Perth (+14.8 per cent), Brisbane (+12.5 per cent) and Adelaide (+10.8 per cent) continue to lead the charge among capital cities, while Sydney (+8.6 per cent) and Melbourne (+6.5 per cent) show steady, consistent increases.
Regional Markets Extend Their Lead
Beyond the capitals, regional Australia is powering ahead, particularly in the resource states.
Regional Western Australia jumped 16.4 per cent year-on-year, and regional Queensland followed close behind at 14.5 per cent, as population growth and affordability continue to drive demand.

Units Outperform Houses
Unit prices rose even more sharply in October, up 1.4 per cent to $710,000, marking 9.2 per cent annual growth. Conisbee said affordability pressures, new first home buyer incentives, and a lack of available stock are pushing more buyers into the apartment market.

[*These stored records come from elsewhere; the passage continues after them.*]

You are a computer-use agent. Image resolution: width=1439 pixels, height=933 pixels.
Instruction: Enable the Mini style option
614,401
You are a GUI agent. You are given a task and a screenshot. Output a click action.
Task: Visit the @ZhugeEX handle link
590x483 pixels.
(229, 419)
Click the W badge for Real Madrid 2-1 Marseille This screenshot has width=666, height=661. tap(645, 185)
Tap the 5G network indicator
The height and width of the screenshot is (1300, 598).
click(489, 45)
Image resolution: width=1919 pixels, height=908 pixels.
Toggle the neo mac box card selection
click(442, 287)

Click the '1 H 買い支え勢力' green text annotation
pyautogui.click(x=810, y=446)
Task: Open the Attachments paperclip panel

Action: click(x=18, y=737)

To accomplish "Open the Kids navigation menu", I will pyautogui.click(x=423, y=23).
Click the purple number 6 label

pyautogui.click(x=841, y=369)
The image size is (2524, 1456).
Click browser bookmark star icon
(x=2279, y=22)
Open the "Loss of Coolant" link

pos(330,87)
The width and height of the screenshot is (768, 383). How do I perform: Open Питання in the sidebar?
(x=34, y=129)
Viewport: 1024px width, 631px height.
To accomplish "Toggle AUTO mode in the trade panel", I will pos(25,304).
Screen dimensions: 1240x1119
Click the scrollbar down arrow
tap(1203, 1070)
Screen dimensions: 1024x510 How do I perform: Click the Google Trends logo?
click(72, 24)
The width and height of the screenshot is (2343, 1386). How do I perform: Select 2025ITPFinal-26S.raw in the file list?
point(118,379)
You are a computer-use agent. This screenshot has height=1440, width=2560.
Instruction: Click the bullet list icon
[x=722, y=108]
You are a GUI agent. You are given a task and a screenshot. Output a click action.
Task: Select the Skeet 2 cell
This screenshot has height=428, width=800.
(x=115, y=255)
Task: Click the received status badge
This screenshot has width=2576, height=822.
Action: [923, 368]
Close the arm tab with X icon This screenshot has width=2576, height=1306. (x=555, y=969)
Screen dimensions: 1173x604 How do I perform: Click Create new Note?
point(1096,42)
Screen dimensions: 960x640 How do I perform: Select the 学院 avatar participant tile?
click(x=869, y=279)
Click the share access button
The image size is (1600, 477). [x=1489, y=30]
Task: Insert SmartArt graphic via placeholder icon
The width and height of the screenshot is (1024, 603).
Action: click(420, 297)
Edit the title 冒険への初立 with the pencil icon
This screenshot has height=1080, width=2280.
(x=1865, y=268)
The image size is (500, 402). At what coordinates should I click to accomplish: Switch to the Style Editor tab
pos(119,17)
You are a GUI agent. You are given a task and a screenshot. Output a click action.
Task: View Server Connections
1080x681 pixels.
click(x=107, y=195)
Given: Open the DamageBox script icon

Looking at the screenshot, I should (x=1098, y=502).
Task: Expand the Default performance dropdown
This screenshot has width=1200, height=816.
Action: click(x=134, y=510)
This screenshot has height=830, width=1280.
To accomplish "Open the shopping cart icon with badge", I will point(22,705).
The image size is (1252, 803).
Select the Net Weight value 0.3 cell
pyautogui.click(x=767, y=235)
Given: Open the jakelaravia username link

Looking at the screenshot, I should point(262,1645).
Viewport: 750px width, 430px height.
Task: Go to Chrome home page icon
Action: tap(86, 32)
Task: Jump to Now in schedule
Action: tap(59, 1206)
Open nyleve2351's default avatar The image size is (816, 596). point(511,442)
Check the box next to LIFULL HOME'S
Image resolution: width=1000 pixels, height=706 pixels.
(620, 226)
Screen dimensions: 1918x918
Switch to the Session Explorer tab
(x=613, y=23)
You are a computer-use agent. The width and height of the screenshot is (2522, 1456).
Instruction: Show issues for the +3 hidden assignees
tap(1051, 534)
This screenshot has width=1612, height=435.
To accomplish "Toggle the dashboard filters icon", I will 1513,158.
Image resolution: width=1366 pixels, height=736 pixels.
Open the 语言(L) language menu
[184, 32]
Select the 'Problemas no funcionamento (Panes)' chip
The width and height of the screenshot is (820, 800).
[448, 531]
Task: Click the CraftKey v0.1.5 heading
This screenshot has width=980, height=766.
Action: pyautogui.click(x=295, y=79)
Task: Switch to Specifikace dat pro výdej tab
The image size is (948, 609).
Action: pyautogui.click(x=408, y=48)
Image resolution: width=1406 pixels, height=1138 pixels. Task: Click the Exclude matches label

“Units are now seeing stronger monthly gains than houses, reflecting both affordability constraints and renewed first-home-buyer activity,” she said.
The biggest monthly jumps were in Perth (+1.6 per cent), Adelaide (+1.5 per cent), and Brisbane (+1.4 per cent). Melbourne’s unit market also firmed, up 1.6 per cent, as buyers returned to lower price brackets.
Spring Demand Defies Higher Listings
Despite an influx of spring listings, new stock has failed to match the intensity of buyer demand. Nationally, house prices have now risen every month since February, and unit prices every month since March.
“The pace of growth shows demand hasn’t been dampened by higher supply,” Conisbee said.
Outlook: Steady Growth Into 2026
The data comes as the Reserve Bank prepares for its Melbourne Cup Day meeting, where rates are expected to remain on hold at 3.6 per cent.
With inflation easing only gradually and unemployment sitting around 4.5 per cent, analysts expect monetary policy to stay steady for now.
Ray White’s forecast suggests 2025 will close with high single- to low double-digit annual growth nationally, with smaller capitals and regional areas tipped to outperform well into 2026.